Heute in der SZ auf Seite 5: "Die Demokratie der Besserverdienenden. Wer beteiligt sich an Wahlen, wer bleibt lieber daheim? Die Bertelsmann-Stiftung legt eine Studie vor, deren Ergebnisse erschrecken".

Erschrecken sie? Wen?

Der Autor des Textes, Detlev Esslinger, bilanziert die Studie: "Je prekärer die Lebensverhältnisse, desto eher geht jemand nicht zur Wahl". Beispiel: die Wahlbeteiligung im Kölner Villenviertel Hahnwald lag bei 89 Prozent, im Stadtteil Chorweiler, der als sozialer Brennpunkt gilt, bei 42 Prozent. "In Chorweiler beträgt die Arbeitslosenquote 19 Prozent, in Hahnwald ein Prozent. Dahinter verbirgt sich zudem, dass die Prozent-Abstände zwischen den Bezirken mit den niedrigsten und denen mit der höchsten Beteiligung immer größer werden. Und dahinter verbirgt sich, was man zum Beispiel in Hamburg feststellen kann. In den Stadtteilen mit der niedrigsten Beteiligung finden sich, gemessen an den Stadtteilen mit der höchsten Beteiligung, 36-mal so viele Haushalte aus ökonomisch schwächeren Milieus, doppelt so viele Menschen ohne Schulabschluss, fünfmal so viele Arbeitslose".

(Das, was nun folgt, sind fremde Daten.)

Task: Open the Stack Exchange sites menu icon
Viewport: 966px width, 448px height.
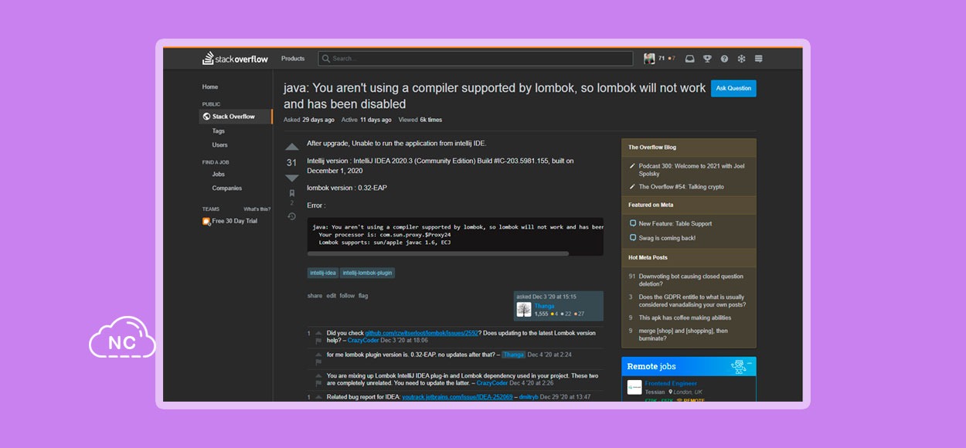Action: [758, 59]
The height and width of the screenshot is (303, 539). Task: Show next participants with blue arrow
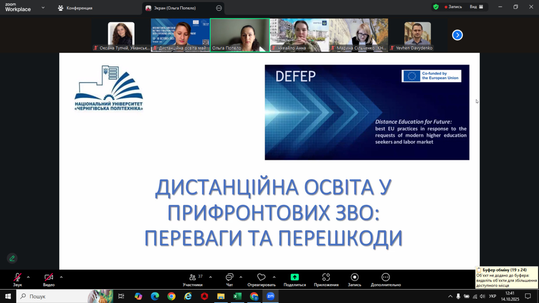pyautogui.click(x=457, y=35)
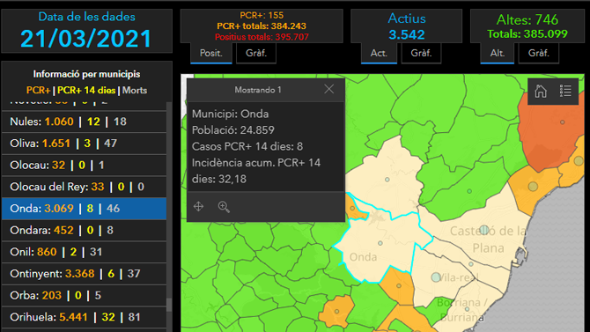Click the pan-to crosshair icon in popup

click(x=198, y=206)
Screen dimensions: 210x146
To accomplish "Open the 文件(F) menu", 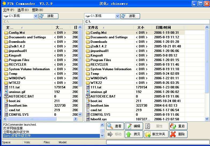I will [x=9, y=10].
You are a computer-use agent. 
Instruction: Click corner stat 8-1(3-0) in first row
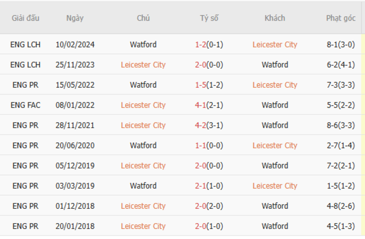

Christoph Butterwege ist der Kölner Politikwissenschaftler, der seit langem die psychosozialen und politischen Folgen des Prozesses der Verarmung untersucht - der auch schon für die Außenansicht der SZ Autor und in den TV-Rederunden Fachmann war. Wissenschaftler benutzen aus guten Gründen ein temperiertes Vokabular. Sigmund Freud hatte ja die Hoffnung, dass die leise, aber ständige Stimme der Wahrheit gehört werden würde. Der Prozess der Verarmung ist ein Prozess der psychosozialen Vernichtung -  der Begriff der Exklusion ist dafür ein elegantes (lateinisches), aber ein schwaches Wort - : ein Prozess des selbst-zerstörerischen Rückzugs aus enorm unbefriedigenden, weil permanent kränkenden und demütigenden  Alltags-Beziehungen (im öffentlichen, nicht privaten Kontext) oder Lebensbedingungen. Das Schul-schwänzende Kind, das die familiäre Not austrägt, protestiert noch vergleichsweise laut gegen seine Lebenssituation; der Erwachsene, der nicht wählt, ist verstummt.

Wo ist der öffentlich geführte Protest gegen diesen Prozess des Ausschlusses? Die Dialektik von Einschluss und Ausschluss ist heikel: sie verstärkt die Verteilungsverhältnisse und das Sträuben gegen das Abgeben. Womit wir beim Grundproblem sind und eine Antwort auf die Frage haben, warum die Mittel zur Linderung der Verarmung zu schwer zu etablieren sind.

Immerhin: es gibt gute Nachrichten. Die U.S.A. führen die Volcker-Regel ein (SZ vom 10.12.2013, Nr. 285, S. 29):
"Banken ist nicht gestattet, sich an Hedgefonds und Private-Equity-Fonds zu beteiligen, sie zu besitzen oder zu finanzieren und Eigenhandelsgeschäfte auf eigenes Risiko zu tätigen. Banken müssen ihre Wertpapier-Handelstätigkeit auf Kundenaufträge beschränken und dürfen selbst keine riskanten Positionen aus eigenen spekulativen Motiven eingehen".
Das ist doch Fortschritt. Die Dialektik des Einschlusses und des Ausschlusses wird gebremst. Hoffentlich.